Il est beaucoup plus simple de construire un univers que d’expliquer comment un homme tient sur ses pieds. Demandez à Aristote, à Descartes, à Leibniz et à quelques autres.
Cependant, un philosophe peut bien regarder l’action de quelque danseuse, et, remarquant qu’il y trouve du plaisir, il peut aussi bien essayer de tirer de son plaisir le plaisir second d’exprimer ses impressions dans son langage.
Mais d’abord, il peut en tirer quelques belles images. Les philosophes sont friands d’images : il n’est pas de métier qui en demande davantage, quoiqu’ils les dissimulent parfois sous des mots couleur de muraille. Ils en ont créé de célèbres : l’un, une caverne ; l’autre, un fleuve sinistre que l’on ne repasse jamais ; un autre, un Achille qui s’essouffle après une tortue inaccessible. Les miroirs parallèles, les coureurs qui se passent un flambeau, et jusqu’à Nietzsche avec son aigle, son serpent, son danseur de corde, c’est tout un ma- tériel, toute une figuration d’idées dont on pourrait faire un fort beau ballet métaphysique où se composeraient sur la scène tant de symboles fameux.
…
Mais voici une remarque d’importance, qui vient à cet esprit philosophant, qui ferait mieux de se distraire sans réserve et de s’abandonner à ce qu’il voit. Il observe que ce corps qui danse semble ignorer ce qui l’entoure. Il semble bien qu’il n’ait affaire qu’à soi-même et à un autre objet, un objet capital, duquel il se détache ou se délivre, auquel il revient, mais seulement pour y reprendre de quoi le fuir encore…
C’est la terre, le sol, le lieu solide, le plan sur lequel piétine la vie ordinaire, et procède la marche, cette prose du mouvement humain.
Oui, ce corps dansant semble ignorer le reste, ne rien savoir de tout ce qui l’environne. On dirait qu’il s’écoute et n’écoute que soi ; on dirait qu’il ne voit rien, et que les yeux qu’il porte ne sont que des joyaux, de ces bijoux inconnus dont parle Baudelaire, des lueurs qui ne lui servent de rien.
C’est donc bien que la danseuse est dans un autre monde, qui n’est plus celui qui se peint de nos regards, mais celui qu’elle tisse de ses pas et construit de ses gestes. Mais, dans ce monde-là, il n’y a point de but extérieur aux actes ; il n’y a pas d’objet à saisir, à rejoindre ou à repousser ou à fuir, un objet qui termine exactement une action et donne aux mouvements, d’abord, une direction et une coordination extérieures, et ensuite une conclusion nette et certaine.

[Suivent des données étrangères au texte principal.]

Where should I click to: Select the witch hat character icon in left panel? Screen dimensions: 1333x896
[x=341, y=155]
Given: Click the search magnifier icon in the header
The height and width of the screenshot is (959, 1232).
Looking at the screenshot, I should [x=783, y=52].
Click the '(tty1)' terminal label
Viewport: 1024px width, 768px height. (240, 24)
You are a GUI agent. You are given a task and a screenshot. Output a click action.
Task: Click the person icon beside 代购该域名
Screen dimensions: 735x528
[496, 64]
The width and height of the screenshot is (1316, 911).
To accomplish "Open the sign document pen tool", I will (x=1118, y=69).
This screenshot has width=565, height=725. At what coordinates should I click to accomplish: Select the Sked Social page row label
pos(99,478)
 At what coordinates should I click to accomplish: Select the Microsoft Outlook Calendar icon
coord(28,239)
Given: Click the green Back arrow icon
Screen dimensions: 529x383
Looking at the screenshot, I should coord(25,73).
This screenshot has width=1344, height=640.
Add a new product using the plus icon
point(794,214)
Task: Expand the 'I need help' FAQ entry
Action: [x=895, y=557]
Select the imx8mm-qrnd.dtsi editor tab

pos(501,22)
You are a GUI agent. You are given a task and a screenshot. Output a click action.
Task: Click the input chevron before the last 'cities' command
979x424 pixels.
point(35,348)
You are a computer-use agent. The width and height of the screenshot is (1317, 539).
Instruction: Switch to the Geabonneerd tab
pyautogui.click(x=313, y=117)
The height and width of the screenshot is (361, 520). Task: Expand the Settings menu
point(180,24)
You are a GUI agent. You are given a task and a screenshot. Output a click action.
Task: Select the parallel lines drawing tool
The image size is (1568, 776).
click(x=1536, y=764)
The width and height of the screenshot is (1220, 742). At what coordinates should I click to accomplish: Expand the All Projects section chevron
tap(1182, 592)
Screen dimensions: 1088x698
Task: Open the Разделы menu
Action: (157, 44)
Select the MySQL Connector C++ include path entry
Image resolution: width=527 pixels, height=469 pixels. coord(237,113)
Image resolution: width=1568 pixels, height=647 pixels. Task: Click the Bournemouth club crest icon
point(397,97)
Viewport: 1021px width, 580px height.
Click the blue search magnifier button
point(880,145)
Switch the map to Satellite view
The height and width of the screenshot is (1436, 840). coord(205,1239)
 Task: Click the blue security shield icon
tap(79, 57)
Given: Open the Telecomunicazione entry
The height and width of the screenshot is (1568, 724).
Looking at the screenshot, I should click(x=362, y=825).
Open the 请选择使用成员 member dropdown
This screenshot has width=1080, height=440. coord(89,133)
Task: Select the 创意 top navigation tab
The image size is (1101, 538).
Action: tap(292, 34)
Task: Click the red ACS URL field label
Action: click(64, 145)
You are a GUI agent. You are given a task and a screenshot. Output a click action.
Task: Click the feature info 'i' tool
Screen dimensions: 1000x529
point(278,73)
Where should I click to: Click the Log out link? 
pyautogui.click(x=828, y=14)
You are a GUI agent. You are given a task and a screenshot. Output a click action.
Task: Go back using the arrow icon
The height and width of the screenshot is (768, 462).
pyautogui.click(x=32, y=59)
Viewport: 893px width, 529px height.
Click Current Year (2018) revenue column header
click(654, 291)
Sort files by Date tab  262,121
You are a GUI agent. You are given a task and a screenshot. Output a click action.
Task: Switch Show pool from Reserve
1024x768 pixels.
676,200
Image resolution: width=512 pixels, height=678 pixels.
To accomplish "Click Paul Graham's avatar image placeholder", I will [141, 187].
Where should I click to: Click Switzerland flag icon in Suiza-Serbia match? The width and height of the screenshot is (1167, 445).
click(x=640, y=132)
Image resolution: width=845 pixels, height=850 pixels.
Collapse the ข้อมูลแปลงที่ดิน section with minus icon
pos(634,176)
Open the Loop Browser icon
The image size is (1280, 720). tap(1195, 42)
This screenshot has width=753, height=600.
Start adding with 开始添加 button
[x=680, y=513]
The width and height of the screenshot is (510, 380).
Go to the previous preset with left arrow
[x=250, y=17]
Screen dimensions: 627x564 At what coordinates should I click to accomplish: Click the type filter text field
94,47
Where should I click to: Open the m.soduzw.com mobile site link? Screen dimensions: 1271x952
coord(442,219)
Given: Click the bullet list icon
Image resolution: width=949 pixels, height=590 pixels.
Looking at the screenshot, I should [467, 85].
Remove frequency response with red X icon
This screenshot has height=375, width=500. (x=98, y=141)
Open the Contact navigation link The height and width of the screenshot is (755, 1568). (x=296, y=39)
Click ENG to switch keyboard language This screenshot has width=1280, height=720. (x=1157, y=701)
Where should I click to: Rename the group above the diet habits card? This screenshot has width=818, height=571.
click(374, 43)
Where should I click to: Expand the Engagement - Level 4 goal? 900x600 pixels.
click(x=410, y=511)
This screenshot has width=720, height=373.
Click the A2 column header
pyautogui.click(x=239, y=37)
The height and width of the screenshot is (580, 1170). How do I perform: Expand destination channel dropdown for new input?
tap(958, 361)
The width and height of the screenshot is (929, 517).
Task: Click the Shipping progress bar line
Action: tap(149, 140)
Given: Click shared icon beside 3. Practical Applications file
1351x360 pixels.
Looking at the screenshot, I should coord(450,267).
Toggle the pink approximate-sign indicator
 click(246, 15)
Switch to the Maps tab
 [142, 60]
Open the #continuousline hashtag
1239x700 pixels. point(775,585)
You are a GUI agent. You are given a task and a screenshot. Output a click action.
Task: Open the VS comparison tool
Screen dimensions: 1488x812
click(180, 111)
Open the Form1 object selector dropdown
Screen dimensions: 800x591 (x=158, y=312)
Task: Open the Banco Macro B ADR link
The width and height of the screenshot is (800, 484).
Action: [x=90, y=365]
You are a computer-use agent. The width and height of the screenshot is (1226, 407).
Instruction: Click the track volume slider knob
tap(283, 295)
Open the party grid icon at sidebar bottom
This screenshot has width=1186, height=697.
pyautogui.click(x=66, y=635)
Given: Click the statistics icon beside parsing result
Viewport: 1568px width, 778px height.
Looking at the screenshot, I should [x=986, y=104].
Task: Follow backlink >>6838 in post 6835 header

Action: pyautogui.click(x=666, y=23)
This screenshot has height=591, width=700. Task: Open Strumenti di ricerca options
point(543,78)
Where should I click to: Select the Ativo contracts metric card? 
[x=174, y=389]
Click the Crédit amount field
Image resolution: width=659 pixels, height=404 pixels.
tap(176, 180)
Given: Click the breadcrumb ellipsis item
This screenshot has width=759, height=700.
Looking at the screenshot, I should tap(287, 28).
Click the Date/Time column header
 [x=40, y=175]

Ce n’est pas tout : ici, point d’imprévu ; s’il paraît quelquefois que l’être dansant agit comme devant un incident imprévu, cet imprévu fait partie d’une prévision très évidente. Tout se passe comme si… Mais rien de plus !
Donc, ni but, ni incidents véritables, point d’extériorité…
Le philosophe exulte. Point d’extériorité ! La danseuse n’a point de dehors… Rien n’existe au-delà du système qu’elle se forme par ses actes, système qui fait songer au système tout contraire et non moins fermé que nous constitue le sommeil, dont la loi tout opposée est l’abolition, l’abstention totale des actes.
La danse lui apparaît comme un somnambulisme artificiel, un groupe de sensations qui se fait une demeure à soi, dans laquelle certains thèmes musculaires se succèdent selon une succession qui lui institue son temps propre, sa durée absolument sienne, et il contemple avec une volupté et une dilection de plus en plus intellectuelles cet être qui enfante, qui émet du profond de soi-même cette belle suite de transformations de sa forme dans l’espace ; qui tantôt se transporte, mais sans aller véritablement nulle part ; tantôt se modifie sur place, s’expose sous tous les aspects ; et qui, parfois, module savamment des apparences successives, comme par phases ménagées ; parfois se change vivement en un tourbillon qui s’accélère, pour se fixer tout à coup, cristallisée en statue, ornée d’un sourire étranger.